These MN family farmers are proud to call themselves "active environmentalists"

A close-up shot of a sediment control basin on the Larson's farm.

The Larsons use sediment control basins like this one on their farm to prevent soil and fertilizer runoff.

It’s rare that Jeffrey and Karen Larson shut down their combine in the middle of harvest season. But when their landlord’s daughter and family called and asked if her and a few friends from the Twin Cities could come over for a tour of the Larson’s farm a few years ago, the Larsons took a short break from the fields and gave the group a taste of what farming in Minnesota is all about.

“We’re going to take the time, we’re going to engage them and answer their questions,” Jeffrey said. “Building those type of connections is important.”

The Larsons have plenty to share with non-farmers who have questions about agriculture, or simply want to develop a better understanding of modern farming. The Larson family farm began operating in 1874 in Evansville, about 20 miles northwest of Alexandria. Jeffrey is the sixth generation to farm the land and today grows a rotation of corn and soybeans.

A close-up shot of one of the Larson's fields that uses minimum tillage to prevent soil erosion and retain organic matter.

A close-up shot of one of the Larson’s fields that uses minimum tillage to prevent soil erosion and retain organic matter.

“Now that’s sustainable agriculture,” Jeffrey says with a smile. “I challenge any Fortune 500 company to be in existence as long as our family farm.”

Longevity isn’t the only area where the Larsons have sustainability credibility. They’ve also worked with the Natural Resource & Conservation Service to build and maintain about 50 sediment retention structures on their farm to prevent soil and fertilizer from running off of their fields during large rain events.

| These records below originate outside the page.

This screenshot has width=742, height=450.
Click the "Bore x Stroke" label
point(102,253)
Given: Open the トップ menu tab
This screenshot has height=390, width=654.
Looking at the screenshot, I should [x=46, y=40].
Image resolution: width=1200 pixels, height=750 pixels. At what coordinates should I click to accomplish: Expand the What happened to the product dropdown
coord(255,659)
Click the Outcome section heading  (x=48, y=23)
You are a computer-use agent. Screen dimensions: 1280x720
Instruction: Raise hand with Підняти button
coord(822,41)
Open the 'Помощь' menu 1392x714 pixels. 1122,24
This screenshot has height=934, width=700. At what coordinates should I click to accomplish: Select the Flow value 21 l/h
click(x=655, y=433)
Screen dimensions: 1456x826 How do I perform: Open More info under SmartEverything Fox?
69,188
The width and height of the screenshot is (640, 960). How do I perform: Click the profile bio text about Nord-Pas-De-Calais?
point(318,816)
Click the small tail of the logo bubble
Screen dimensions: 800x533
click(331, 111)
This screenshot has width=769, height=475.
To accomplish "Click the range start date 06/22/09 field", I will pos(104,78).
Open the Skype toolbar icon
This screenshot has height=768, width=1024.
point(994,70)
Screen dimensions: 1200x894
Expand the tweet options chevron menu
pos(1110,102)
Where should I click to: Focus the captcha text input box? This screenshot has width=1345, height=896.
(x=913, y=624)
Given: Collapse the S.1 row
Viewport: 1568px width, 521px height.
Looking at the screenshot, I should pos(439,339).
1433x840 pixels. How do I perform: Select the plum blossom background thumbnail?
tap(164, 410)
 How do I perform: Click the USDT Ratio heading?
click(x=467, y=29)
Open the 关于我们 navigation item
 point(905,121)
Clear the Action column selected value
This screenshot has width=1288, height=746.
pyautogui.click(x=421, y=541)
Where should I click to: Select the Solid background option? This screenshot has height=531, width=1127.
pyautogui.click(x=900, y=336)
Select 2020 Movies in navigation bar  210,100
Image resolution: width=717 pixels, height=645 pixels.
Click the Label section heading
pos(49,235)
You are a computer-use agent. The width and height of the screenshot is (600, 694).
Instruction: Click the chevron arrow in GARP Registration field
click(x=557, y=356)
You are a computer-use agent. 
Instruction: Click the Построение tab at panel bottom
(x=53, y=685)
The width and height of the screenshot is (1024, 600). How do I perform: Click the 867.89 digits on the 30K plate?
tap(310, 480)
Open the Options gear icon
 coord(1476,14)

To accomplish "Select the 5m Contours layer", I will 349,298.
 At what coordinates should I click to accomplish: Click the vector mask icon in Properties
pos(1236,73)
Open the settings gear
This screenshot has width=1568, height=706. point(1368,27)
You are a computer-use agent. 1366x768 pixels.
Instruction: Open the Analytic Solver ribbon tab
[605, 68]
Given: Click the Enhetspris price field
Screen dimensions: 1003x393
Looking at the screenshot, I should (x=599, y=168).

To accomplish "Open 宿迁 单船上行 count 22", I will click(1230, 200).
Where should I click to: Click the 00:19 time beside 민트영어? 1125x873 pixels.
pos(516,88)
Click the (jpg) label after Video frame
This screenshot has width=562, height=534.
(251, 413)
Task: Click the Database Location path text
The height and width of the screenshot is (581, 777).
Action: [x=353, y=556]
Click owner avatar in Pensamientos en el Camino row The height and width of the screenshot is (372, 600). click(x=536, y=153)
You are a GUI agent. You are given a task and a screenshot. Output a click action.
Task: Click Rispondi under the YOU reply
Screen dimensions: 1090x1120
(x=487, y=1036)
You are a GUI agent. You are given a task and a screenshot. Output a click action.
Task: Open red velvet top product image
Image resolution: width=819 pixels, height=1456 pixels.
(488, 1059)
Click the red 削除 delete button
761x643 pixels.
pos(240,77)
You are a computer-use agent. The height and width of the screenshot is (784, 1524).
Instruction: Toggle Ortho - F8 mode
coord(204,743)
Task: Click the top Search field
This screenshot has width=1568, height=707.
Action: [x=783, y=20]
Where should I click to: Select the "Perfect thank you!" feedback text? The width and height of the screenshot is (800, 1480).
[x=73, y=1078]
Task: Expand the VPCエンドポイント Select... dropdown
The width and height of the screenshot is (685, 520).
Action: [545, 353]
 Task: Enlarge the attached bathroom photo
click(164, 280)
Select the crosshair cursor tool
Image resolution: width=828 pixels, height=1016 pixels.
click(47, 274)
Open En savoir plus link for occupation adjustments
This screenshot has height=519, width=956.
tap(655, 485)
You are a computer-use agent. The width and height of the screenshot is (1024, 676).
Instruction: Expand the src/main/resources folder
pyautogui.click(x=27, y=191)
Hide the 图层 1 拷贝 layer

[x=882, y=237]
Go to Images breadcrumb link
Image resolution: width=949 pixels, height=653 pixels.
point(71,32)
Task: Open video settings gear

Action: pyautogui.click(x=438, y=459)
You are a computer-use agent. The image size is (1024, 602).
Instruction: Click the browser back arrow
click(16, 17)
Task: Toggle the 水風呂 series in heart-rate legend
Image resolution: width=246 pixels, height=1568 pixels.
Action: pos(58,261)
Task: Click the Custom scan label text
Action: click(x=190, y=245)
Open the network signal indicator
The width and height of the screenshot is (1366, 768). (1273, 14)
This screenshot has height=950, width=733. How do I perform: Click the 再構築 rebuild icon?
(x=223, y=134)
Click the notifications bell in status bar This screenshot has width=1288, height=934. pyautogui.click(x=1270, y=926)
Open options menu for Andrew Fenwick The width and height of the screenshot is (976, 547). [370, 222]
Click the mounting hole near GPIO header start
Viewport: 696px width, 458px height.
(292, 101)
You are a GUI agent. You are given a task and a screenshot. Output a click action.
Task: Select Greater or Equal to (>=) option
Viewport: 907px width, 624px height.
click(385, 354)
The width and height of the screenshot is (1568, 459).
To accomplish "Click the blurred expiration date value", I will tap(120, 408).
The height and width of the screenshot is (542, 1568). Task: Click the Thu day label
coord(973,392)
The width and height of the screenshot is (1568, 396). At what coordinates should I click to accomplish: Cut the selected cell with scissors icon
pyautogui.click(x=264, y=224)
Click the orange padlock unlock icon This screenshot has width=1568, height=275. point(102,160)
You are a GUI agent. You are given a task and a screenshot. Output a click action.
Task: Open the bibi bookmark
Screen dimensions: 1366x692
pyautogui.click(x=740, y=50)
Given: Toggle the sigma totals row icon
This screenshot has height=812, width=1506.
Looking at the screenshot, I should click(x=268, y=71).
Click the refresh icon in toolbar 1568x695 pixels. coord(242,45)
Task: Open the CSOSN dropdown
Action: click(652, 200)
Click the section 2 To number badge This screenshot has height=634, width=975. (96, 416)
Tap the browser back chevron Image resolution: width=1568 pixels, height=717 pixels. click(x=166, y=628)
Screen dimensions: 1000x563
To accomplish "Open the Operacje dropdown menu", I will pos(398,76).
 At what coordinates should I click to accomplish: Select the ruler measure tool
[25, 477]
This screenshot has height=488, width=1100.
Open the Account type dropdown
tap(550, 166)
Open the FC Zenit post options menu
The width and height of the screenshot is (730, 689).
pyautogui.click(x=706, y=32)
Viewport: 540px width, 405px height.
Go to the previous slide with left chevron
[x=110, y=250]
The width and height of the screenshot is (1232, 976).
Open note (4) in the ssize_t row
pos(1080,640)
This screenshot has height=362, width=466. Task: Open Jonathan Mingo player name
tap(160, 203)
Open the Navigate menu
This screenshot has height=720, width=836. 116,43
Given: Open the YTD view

They experimented with no-tilling their fields, but didn’t get the results they were hoping for. Minnesota’s farmland is diverse. Conservation practices that work on one farm might not work on other farms.¬†But the Larson’s kept experimenting and today practice minimum tillage to help keep the soil in place, retain natural organic matter and reduce erosion.

“We’re willing to try different things on our farm to protect the land and increase efficiency,” Jeffrey said.

The Larson family on their farm near Evansville, Minn.

The Larson family on their farm near Evansville, Minn.

Another way the Larsons spread the word about their conservation efforts, as well as common conservation practices found on other Minnesota farms, is online. Karen recently attended an AgChat seminar and spends time on social media talking food and farming.

“It’s eye-opening,” Karen said. “When you do it correctly, it’s another way to build those important connections with non-farmers.”

The Larsons hope their son becomes the seventh generation to farm. Their minimum tillage practices and sediment retention structures are helping to preserve the land for when that time comes.

“Those of us in agriculture are active environmentalists, as compared to environmental activists,” Jeffrey said. “We need to protect the land every single day because we want to leave it in better shape than when we started.”